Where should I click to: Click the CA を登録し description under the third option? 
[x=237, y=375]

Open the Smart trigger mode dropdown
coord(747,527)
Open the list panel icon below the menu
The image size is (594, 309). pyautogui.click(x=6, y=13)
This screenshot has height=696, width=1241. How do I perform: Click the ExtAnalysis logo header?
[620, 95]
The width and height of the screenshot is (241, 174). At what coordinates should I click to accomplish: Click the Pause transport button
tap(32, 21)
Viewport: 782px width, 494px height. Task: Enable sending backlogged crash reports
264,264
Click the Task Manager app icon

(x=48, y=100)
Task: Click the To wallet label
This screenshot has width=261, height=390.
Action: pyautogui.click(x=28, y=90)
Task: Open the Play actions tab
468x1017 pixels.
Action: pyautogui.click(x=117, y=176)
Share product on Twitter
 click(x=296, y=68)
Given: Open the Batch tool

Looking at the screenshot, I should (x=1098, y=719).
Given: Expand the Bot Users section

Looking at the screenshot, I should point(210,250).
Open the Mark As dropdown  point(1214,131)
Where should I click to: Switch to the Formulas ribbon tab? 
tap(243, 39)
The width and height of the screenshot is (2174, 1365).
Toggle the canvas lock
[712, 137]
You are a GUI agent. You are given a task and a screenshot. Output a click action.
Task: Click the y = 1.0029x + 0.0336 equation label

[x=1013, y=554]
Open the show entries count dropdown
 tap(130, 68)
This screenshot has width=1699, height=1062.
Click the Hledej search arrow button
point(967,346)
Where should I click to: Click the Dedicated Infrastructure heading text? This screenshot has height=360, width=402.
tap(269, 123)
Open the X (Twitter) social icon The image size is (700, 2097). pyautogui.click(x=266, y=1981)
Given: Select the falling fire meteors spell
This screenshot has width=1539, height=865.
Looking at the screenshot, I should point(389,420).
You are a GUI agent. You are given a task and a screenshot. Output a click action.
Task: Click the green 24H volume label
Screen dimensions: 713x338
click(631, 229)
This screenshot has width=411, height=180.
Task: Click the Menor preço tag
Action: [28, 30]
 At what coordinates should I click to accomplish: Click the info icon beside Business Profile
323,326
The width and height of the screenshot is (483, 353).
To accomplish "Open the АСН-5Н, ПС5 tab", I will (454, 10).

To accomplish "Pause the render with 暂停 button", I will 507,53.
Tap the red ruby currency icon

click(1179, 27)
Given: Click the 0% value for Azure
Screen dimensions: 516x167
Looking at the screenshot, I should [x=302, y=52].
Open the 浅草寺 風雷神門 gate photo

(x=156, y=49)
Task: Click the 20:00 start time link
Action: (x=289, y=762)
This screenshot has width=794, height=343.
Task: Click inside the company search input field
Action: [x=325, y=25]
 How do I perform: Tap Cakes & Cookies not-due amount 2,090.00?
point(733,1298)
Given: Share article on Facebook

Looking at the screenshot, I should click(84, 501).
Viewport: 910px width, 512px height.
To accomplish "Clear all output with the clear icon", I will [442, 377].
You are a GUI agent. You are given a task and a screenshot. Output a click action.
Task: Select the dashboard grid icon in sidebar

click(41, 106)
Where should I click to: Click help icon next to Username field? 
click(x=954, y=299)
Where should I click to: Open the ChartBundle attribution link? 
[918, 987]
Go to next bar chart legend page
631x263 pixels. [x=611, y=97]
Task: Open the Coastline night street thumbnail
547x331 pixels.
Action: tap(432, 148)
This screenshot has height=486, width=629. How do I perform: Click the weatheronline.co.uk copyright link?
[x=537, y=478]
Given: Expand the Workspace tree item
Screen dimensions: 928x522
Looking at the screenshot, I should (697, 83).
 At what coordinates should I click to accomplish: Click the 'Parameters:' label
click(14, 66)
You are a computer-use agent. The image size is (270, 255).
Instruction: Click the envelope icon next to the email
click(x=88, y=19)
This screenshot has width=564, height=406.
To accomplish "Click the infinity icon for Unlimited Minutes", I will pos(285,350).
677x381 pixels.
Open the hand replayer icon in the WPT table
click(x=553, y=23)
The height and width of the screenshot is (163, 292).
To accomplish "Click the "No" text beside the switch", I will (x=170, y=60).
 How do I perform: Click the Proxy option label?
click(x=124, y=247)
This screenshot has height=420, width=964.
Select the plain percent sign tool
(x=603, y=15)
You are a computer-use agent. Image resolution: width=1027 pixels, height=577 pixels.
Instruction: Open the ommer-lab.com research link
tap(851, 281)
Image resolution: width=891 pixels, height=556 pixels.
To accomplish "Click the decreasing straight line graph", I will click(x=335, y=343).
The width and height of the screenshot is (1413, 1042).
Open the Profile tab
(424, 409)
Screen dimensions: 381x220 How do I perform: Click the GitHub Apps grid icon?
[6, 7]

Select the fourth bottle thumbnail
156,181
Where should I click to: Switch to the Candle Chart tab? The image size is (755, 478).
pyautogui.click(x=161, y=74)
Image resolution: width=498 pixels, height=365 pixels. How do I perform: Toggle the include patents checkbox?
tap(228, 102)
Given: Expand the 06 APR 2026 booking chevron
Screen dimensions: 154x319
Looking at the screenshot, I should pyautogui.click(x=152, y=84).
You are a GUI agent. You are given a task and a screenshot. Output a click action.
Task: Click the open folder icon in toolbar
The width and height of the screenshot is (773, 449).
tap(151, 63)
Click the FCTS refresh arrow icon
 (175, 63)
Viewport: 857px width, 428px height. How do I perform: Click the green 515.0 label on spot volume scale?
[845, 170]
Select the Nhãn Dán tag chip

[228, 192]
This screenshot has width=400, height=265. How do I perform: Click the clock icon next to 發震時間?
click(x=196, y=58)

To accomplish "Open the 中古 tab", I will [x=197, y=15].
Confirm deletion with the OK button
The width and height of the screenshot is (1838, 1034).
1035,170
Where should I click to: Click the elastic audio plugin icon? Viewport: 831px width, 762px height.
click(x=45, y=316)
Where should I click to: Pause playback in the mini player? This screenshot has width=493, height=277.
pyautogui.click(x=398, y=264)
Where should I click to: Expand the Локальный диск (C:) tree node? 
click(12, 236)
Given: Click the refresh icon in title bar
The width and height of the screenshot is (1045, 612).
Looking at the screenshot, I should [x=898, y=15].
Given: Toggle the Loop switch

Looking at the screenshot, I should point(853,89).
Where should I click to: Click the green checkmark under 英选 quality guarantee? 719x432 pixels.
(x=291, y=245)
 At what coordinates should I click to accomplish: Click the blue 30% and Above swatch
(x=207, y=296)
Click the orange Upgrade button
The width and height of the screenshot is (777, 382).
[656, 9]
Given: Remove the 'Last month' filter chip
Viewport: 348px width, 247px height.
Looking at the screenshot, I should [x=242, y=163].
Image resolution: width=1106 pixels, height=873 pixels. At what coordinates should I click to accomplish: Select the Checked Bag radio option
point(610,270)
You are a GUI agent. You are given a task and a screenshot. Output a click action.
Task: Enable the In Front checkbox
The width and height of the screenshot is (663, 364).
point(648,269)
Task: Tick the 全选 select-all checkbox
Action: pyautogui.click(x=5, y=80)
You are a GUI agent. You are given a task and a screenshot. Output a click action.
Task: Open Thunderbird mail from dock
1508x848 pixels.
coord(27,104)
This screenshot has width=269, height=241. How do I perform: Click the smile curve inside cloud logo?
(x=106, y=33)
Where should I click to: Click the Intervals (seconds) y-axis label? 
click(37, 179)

Work to complete — Recast all of the material above as a numbered list, dropping the blank lines.

Written answer —
1. Where should I click to: Click the CA を登録し description under the third option? 
2. [x=237, y=375]
3. Open the Smart trigger mode dropdown
4. coord(747,527)
5. Open the list panel icon below the menu
6. The image size is (594, 309). pyautogui.click(x=6, y=13)
7. This screenshot has height=696, width=1241. How do I perform: Click the ExtAnalysis logo header?
8. [620, 95]
9. The width and height of the screenshot is (241, 174). At what coordinates should I click to accomplish: Click the Pause transport button
10. tap(32, 21)
11. Viewport: 782px width, 494px height. Task: Enable sending backlogged crash reports
12. 264,264
13. Click the Task Manager app icon
14. (x=48, y=100)
15. Task: Click the To wallet label
16. This screenshot has width=261, height=390.
17. Action: pyautogui.click(x=28, y=90)
18. Task: Open the Play actions tab
19. 468x1017 pixels.
20. Action: pyautogui.click(x=117, y=176)
21. Share product on Twitter
22.  click(x=296, y=68)
23. Given: Open the Batch tool
24. Looking at the screenshot, I should (x=1098, y=719).
25. Given: Expand the Bot Users section
26. Looking at the screenshot, I should point(210,250).
27. Open the Mark As dropdown  point(1214,131)
28. Where should I click to: Switch to the Formulas ribbon tab? 
29. tap(243, 39)
30. The width and height of the screenshot is (2174, 1365).
31. Toggle the canvas lock
32. [712, 137]
33. You are a GUI agent. You are given a task and a screenshot. Output a click action.
34. Task: Click the y = 1.0029x + 0.0336 equation label
35. [x=1013, y=554]
36. Open the show entries count dropdown
37.  tap(130, 68)
38. This screenshot has width=1699, height=1062.
39. Click the Hledej search arrow button
40. point(967,346)
41. Where should I click to: Click the Dedicated Infrastructure heading text? This screenshot has height=360, width=402.
42. tap(269, 123)
43. Open the X (Twitter) social icon The image size is (700, 2097). pyautogui.click(x=266, y=1981)
44. Given: Select the falling fire meteors spell
45. This screenshot has width=1539, height=865.
46. Looking at the screenshot, I should point(389,420).
47. You are a GUI agent. You are given a task and a screenshot. Output a click action.
48. Task: Click the green 24H volume label
49. Screen dimensions: 713x338
50. click(631, 229)
51. This screenshot has width=411, height=180.
52. Task: Click the Menor preço tag
53. Action: [28, 30]
54.  At what coordinates should I click to accomplish: Click the info icon beside Business Profile
55. 323,326
56. The width and height of the screenshot is (483, 353).
57. To accomplish "Open the АСН-5Н, ПС5 tab", I will (454, 10).
58. To accomplish "Pause the render with 暂停 button", I will 507,53.
59. Tap the red ruby currency icon
60. click(1179, 27)
61. Given: Click the 0% value for Azure
62. Screen dimensions: 516x167
63. Looking at the screenshot, I should [x=302, y=52].
64. Open the 浅草寺 風雷神門 gate photo
65. (x=156, y=49)
66. Task: Click the 20:00 start time link
67. Action: (x=289, y=762)
68. This screenshot has width=794, height=343.
69. Task: Click inside the company search input field
70. Action: [x=325, y=25]
71.  How do I perform: Tap Cakes & Cookies not-due amount 2,090.00?
72. point(733,1298)
73. Given: Share article on Facebook
74. Looking at the screenshot, I should click(84, 501).
75. Viewport: 910px width, 512px height.
76. To accomplish "Clear all output with the clear icon", I will [442, 377].
77. You are a GUI agent. You are given a task and a screenshot. Output a click action.
78. Task: Select the dashboard grid icon in sidebar
79. click(41, 106)
80. Where should I click to: Click help icon next to Username field? 
81. click(x=954, y=299)
82. Where should I click to: Open the ChartBundle attribution link? 
83. [918, 987]
84. Go to next bar chart legend page
85. 631x263 pixels. [x=611, y=97]
86. Task: Open the Coastline night street thumbnail
87. 547x331 pixels.
88. Action: tap(432, 148)
89. This screenshot has height=486, width=629. How do I perform: Click the weatheronline.co.uk copyright link?
90. [x=537, y=478]
91. Given: Expand the Workspace tree item
92. Screen dimensions: 928x522
93. Looking at the screenshot, I should (697, 83).
94.  At what coordinates should I click to accomplish: Click the 'Parameters:' label
95. click(14, 66)
96. You are a computer-use agent. The image size is (270, 255).
97. Instruction: Click the envelope icon next to the email
98. click(x=88, y=19)
99. This screenshot has width=564, height=406.
100. To accomplish "Click the infinity icon for Unlimited Minutes", I will pos(285,350).
101. 677x381 pixels.
102. Open the hand replayer icon in the WPT table
103. click(x=553, y=23)
104. The height and width of the screenshot is (163, 292).
105. To accomplish "Click the "No" text beside the switch", I will (x=170, y=60).
106.  How do I perform: Click the Proxy option label?
107. click(x=124, y=247)
108. This screenshot has height=420, width=964.
109. Select the plain percent sign tool
110. (x=603, y=15)
111. You are a computer-use agent. Image resolution: width=1027 pixels, height=577 pixels.
112. Instruction: Open the ommer-lab.com research link
113. tap(851, 281)
114. Image resolution: width=891 pixels, height=556 pixels.
115. To accomplish "Click the decreasing straight line graph", I will click(x=335, y=343).
116. The width and height of the screenshot is (1413, 1042).
117. Open the Profile tab
118. (424, 409)
119. Screen dimensions: 381x220 How do I perform: Click the GitHub Apps grid icon?
120. [6, 7]
121. Select the fourth bottle thumbnail
122. 156,181
123. Where should I click to: Switch to the Candle Chart tab? The image size is (755, 478).
124. pyautogui.click(x=161, y=74)
125. Image resolution: width=498 pixels, height=365 pixels. How do I perform: Toggle the include patents checkbox?
126. tap(228, 102)
127. Given: Expand the 06 APR 2026 booking chevron
128. Screen dimensions: 154x319
129. Looking at the screenshot, I should pyautogui.click(x=152, y=84).
130. You are a GUI agent. You are given a task and a screenshot. Output a click action.
131. Task: Click the open folder icon in toolbar
132. The width and height of the screenshot is (773, 449).
133. tap(151, 63)
134. Click the FCTS refresh arrow icon
135.  (175, 63)
136. Viewport: 857px width, 428px height. How do I perform: Click the green 515.0 label on spot volume scale?
137. [845, 170]
138. Select the Nhãn Dán tag chip
139. [228, 192]
140. This screenshot has width=400, height=265. How do I perform: Click the clock icon next to 發震時間?
141. click(x=196, y=58)
142. To accomplish "Open the 中古 tab", I will [x=197, y=15].
143. Confirm deletion with the OK button
144. The width and height of the screenshot is (1838, 1034).
145. 1035,170
146. Where should I click to: Click the elastic audio plugin icon? Viewport: 831px width, 762px height.
147. click(x=45, y=316)
148. Where should I click to: Pause playback in the mini player? This screenshot has width=493, height=277.
149. pyautogui.click(x=398, y=264)
150. Where should I click to: Expand the Локальный диск (C:) tree node? 
151. click(12, 236)
152. Given: Click the refresh icon in title bar
153. The width and height of the screenshot is (1045, 612).
154. Looking at the screenshot, I should [x=898, y=15].
155. Given: Toggle the Loop switch
156. Looking at the screenshot, I should point(853,89).
157. Where should I click to: Click the green checkmark under 英选 quality guarantee? 719x432 pixels.
158. (x=291, y=245)
159.  At what coordinates should I click to accomplish: Click the blue 30% and Above swatch
160. (x=207, y=296)
161. Click the orange Upgrade button
162. The width and height of the screenshot is (777, 382).
163. [656, 9]
164. Given: Remove the 'Last month' filter chip
165. Viewport: 348px width, 247px height.
166. Looking at the screenshot, I should [x=242, y=163].
167. Image resolution: width=1106 pixels, height=873 pixels. At what coordinates should I click to accomplish: Select the Checked Bag radio option
168. point(610,270)
169. You are a GUI agent. You are given a task and a screenshot. Output a click action.
170. Task: Enable the In Front checkbox
171. The width and height of the screenshot is (663, 364).
172. point(648,269)
173. Task: Tick the 全选 select-all checkbox
174. Action: pyautogui.click(x=5, y=80)
175. You are a GUI agent. You are given a task and a screenshot. Output a click action.
176. Task: Open Thunderbird mail from dock
177. 1508x848 pixels.
178. coord(27,104)
179. This screenshot has width=269, height=241. How do I perform: Click the smile curve inside cloud logo?
180. (x=106, y=33)
181. Where should I click to: Click the Intervals (seconds) y-axis label? 
182. click(37, 179)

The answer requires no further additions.